How extraordinary it is to be present at a revolution. How enlightening it is to bear such close witness to the paradigm-shifting arrival and evolution of such a thing as cloud computing. How frustrating it is to have to clean up the mess of misinformation fear-mongering underperformers in this emerging universe have rained down upon the rest of us.
There is a shadow being cast across the encroaching marvel that is cloud computing, and it’s the panic-spawned product of IT providers who are alarmed to find themselves ill prepared for shepherding it in. Rather than scramble to become the experts on the cloud a confused world needs, too many technology vendors have chosen, instead, to propagate a climate of fear around the subject, fanning the flames, specifically, of near-to-the-surface information privacy concerns.
“Don’t migrate to the cloud!” they warn their customers. “Your data will not be secure! Your information will be exposed and available to prying American eyes,” evidence of whose right to same, they will insist, is spelled out in the US Patriot Act. It’s no wonder such a murk of misunderstanding surrounds this subject.

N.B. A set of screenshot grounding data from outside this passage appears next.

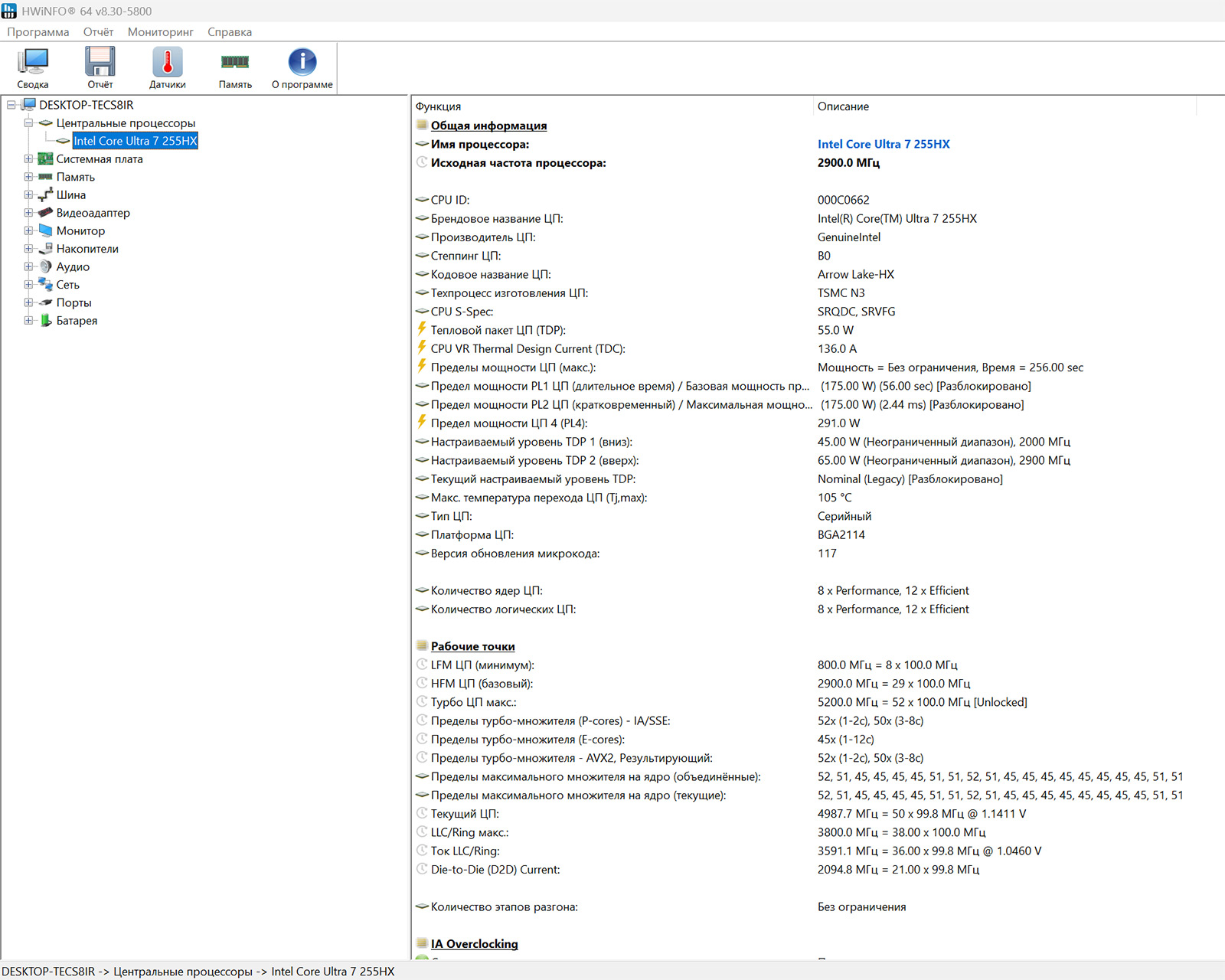Click the Монитор display tree icon
Image resolution: width=1225 pixels, height=980 pixels.
46,231
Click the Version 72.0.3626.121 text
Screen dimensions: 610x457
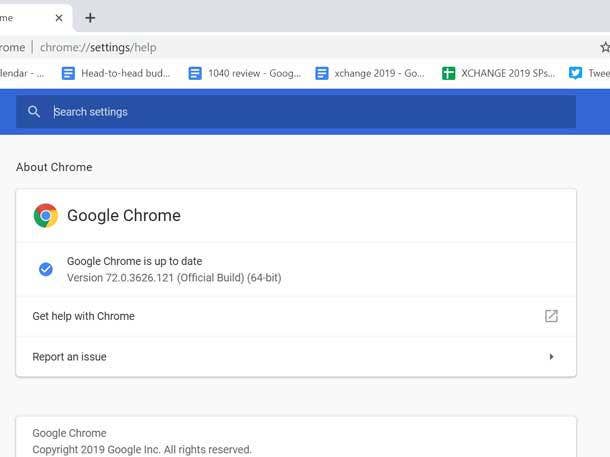[x=173, y=277]
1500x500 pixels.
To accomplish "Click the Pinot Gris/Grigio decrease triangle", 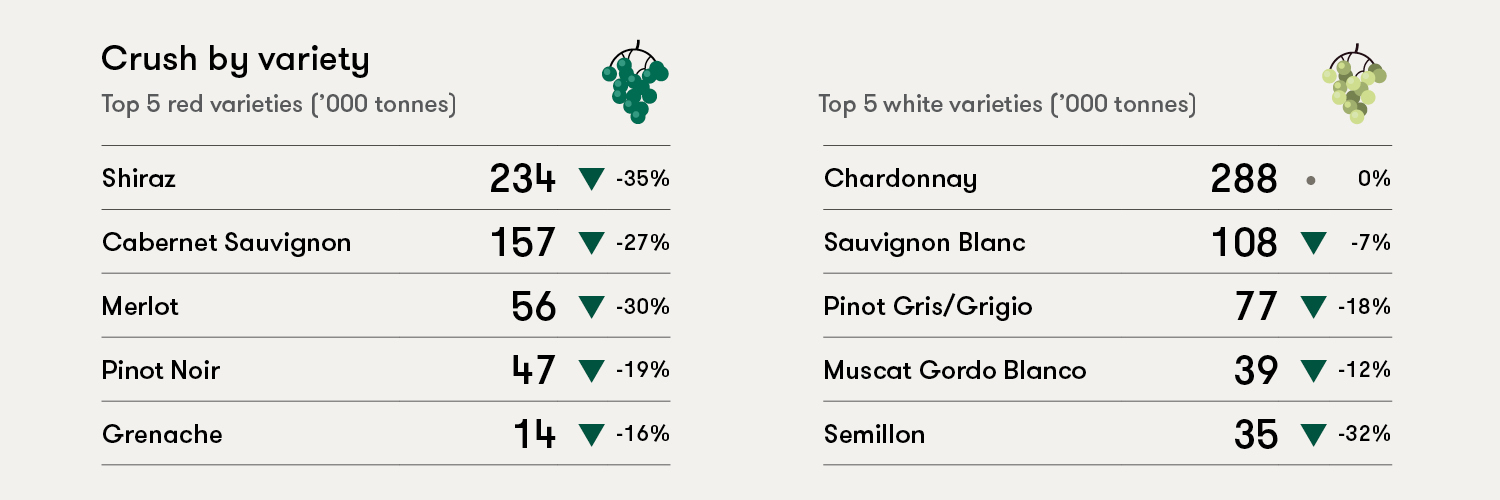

In fact, such claims are nonsense, irresponsibly sprung from a self-centred position that acknowledges an inability to profitably capitalize on the trend, and so seeks to capsize it, instead. At 360, where we’ve been performing successful — and secure — migrations to the cloud for our clients for a full two years, we regard this practice with sincere disappointment.

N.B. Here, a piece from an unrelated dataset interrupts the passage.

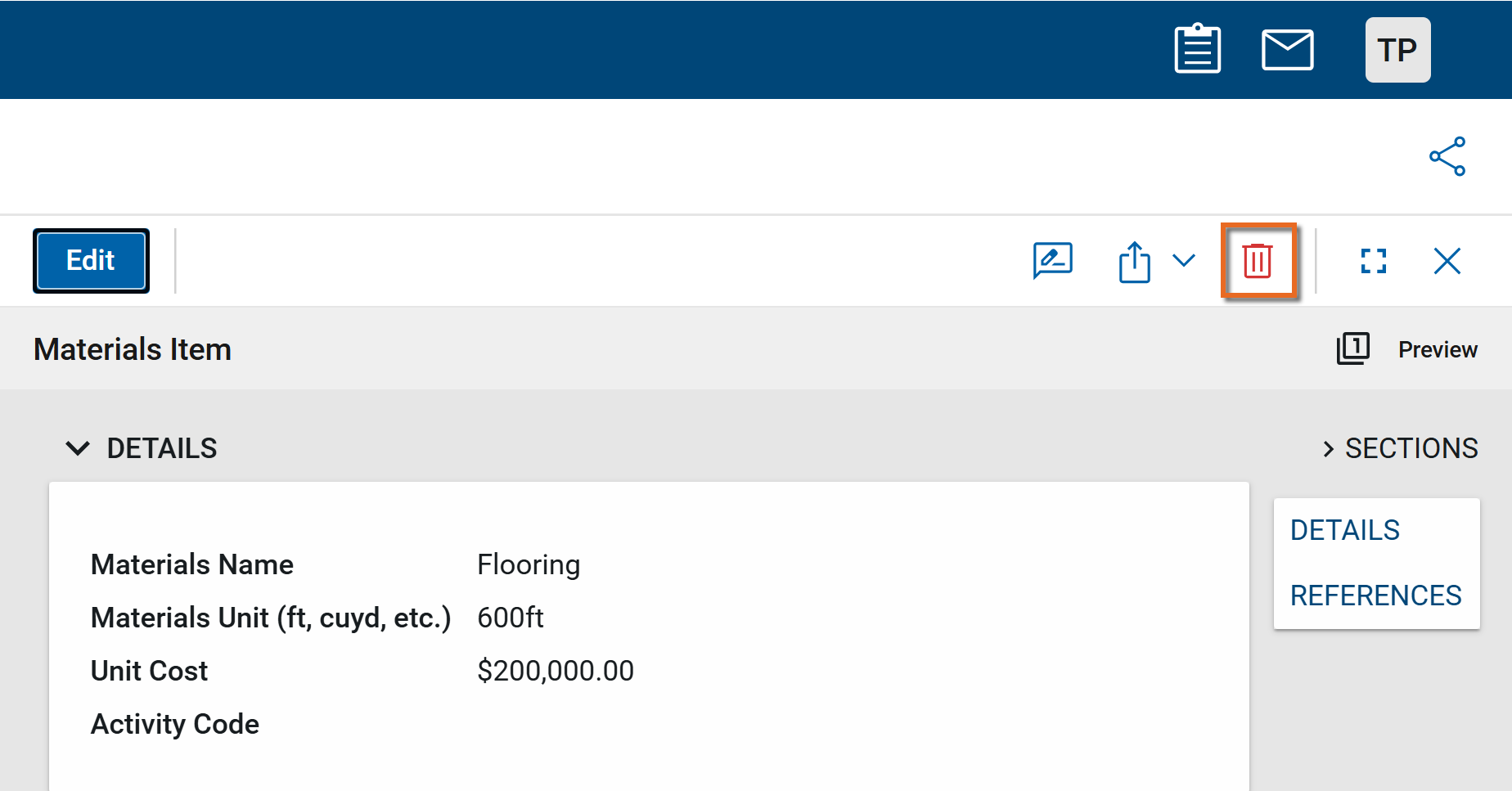Jump to REFERENCES in sections list
This screenshot has height=791, width=1512.
tap(1375, 595)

By now, unless you’ve been living under a rock, you’ve heard of the cloud. Certainly Microsoft’s spent enough money on its cloud campaign to guarantee a buzz, and the consequent rush of queries from companies curious about how they might benefit from the shift isn’t surprising.

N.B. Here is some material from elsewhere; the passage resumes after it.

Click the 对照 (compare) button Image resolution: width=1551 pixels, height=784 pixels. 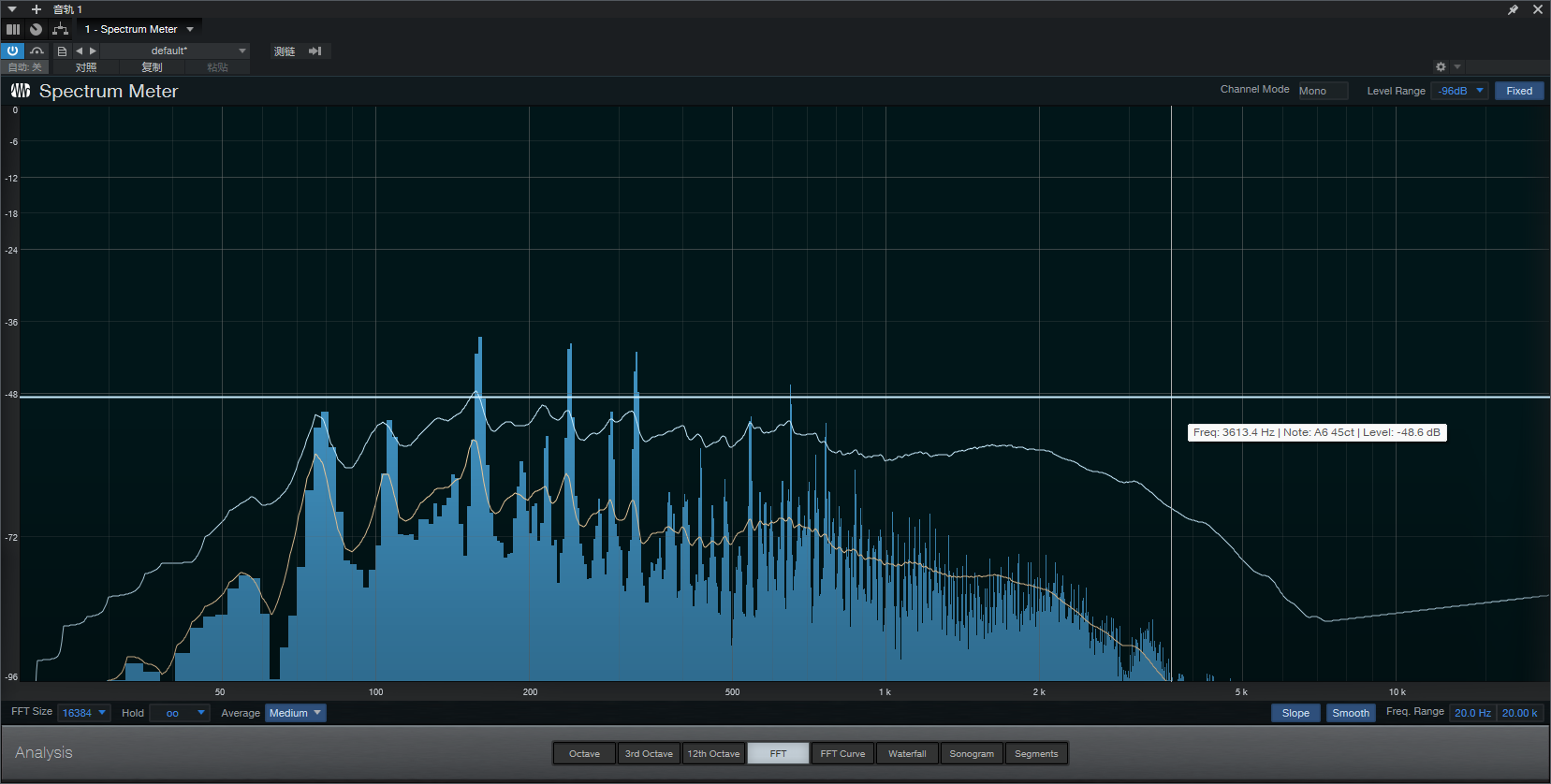coord(86,67)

How unfortunate that so many of their inquiries have been so recklessly thwarted by IT providers who translate their own states of unreadiness into diatribes of fear and loathing for the stuff.
Yes, most of the brand-name cloud providers do reside in the United States and so, yes, your data will, too, if you sign with them. But Canadian data resident on American soil are subject to every bit the same levels of protection as if they sat in your own server room.
Halifax privacy lawyer David Fraser has tackled this notion head on. “Canadians are quick to use the USA Patriot Act as an excuse to avoid cloud computing,” he’s said. “But they might not know many of the same laws already exist in Canada.”
The Patriot Act, a homeland security initiative that surfaced in response to 9-11, does not, in fact, grant the American government free and easy access to any data inside its geographic limits — no more so than the Canadian government has permission to data on its turf. If a US agency is interested in an individual who has ties to Canada, the FBI is obliged to make a formal request to the RCMP or CSIS, and cannot undertake a brazen investigation covertly.
What’s more, it’s important to remember that Canadians have actually been engaging in cloud computing for the better part of a decade, in the form of online banking and Web shopping, and ain’t no one been crying foul about that.
So let’s all relax, shall we? At 360, we have invested endless energy and time into educating our customers about the realities of the cloud-based model, a constant defense against the prevailing and panic-strewn negativity being spread by our less-prepared competitors.
Enough already. The cloud is stable, sweet, safe and smart. And we will see you there.